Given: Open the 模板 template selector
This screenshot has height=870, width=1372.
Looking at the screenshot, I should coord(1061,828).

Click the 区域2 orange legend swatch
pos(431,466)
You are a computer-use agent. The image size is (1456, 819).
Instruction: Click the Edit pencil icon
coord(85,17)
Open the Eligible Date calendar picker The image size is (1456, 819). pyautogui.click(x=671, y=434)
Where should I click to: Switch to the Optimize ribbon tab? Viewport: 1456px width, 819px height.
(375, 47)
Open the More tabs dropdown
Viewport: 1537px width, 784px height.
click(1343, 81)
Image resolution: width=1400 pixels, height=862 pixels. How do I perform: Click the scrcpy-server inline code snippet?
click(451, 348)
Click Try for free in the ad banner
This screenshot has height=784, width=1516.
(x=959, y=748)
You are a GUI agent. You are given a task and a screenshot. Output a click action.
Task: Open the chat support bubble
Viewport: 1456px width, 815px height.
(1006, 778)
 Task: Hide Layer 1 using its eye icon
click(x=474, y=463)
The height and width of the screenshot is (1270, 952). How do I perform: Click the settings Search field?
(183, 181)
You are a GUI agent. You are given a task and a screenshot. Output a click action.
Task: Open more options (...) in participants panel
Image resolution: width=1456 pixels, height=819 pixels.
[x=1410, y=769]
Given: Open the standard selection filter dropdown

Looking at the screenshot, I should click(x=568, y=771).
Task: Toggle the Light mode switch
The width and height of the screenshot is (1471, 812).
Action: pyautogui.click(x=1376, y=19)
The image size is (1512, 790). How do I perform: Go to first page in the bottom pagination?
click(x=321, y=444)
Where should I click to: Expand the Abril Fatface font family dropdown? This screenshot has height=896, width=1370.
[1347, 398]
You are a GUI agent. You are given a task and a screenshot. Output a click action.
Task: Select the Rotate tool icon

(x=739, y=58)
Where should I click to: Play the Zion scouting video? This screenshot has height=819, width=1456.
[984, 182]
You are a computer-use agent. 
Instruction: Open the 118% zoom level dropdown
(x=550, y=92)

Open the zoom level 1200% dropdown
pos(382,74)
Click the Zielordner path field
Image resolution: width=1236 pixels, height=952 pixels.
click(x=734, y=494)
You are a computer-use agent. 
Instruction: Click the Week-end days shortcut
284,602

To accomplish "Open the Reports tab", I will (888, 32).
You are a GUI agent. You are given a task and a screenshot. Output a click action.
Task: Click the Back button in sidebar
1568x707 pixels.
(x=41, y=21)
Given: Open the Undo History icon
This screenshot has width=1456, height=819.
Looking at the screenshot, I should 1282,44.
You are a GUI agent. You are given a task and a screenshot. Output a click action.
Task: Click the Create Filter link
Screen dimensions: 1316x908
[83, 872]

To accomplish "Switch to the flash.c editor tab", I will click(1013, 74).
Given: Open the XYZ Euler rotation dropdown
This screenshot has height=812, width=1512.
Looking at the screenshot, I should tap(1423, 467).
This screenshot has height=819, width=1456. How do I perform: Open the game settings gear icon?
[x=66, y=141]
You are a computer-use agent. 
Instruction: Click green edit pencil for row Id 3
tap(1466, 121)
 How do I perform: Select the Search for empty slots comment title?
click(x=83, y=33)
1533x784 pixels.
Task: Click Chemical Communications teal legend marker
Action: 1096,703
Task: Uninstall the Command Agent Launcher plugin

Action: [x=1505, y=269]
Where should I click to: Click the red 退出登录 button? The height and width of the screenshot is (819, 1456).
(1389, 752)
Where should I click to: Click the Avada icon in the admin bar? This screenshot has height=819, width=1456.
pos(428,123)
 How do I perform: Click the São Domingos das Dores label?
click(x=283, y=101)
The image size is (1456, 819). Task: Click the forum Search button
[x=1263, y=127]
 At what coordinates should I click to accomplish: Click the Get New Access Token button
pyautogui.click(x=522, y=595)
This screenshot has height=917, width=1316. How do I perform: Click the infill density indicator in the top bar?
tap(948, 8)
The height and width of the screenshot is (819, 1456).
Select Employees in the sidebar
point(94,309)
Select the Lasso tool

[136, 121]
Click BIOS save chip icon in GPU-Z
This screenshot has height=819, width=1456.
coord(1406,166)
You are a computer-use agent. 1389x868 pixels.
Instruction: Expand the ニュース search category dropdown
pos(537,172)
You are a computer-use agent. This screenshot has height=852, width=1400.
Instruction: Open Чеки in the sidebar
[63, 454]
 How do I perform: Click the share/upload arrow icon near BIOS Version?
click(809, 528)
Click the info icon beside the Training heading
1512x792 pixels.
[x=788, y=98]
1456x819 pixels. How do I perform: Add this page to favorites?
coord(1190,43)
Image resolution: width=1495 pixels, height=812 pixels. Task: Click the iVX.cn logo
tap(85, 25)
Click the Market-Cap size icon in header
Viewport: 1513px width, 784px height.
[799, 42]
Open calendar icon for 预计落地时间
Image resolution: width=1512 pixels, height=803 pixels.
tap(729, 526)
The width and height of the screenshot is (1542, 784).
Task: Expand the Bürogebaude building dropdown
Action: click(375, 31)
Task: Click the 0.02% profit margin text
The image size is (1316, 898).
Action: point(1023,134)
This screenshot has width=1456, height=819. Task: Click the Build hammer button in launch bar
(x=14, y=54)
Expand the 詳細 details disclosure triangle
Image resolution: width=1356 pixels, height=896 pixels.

# # #

Repeat exactly the lines of the listing from its first line through the line that holds "You are a computer-use agent. The". Nothing else should appear.

RESULT FOR THIS EXERCISE:
Given: Open the 模板 template selector
This screenshot has height=870, width=1372.
Looking at the screenshot, I should coord(1061,828).

Click the 区域2 orange legend swatch
pos(431,466)
You are a computer-use agent. The image size is (1456, 819).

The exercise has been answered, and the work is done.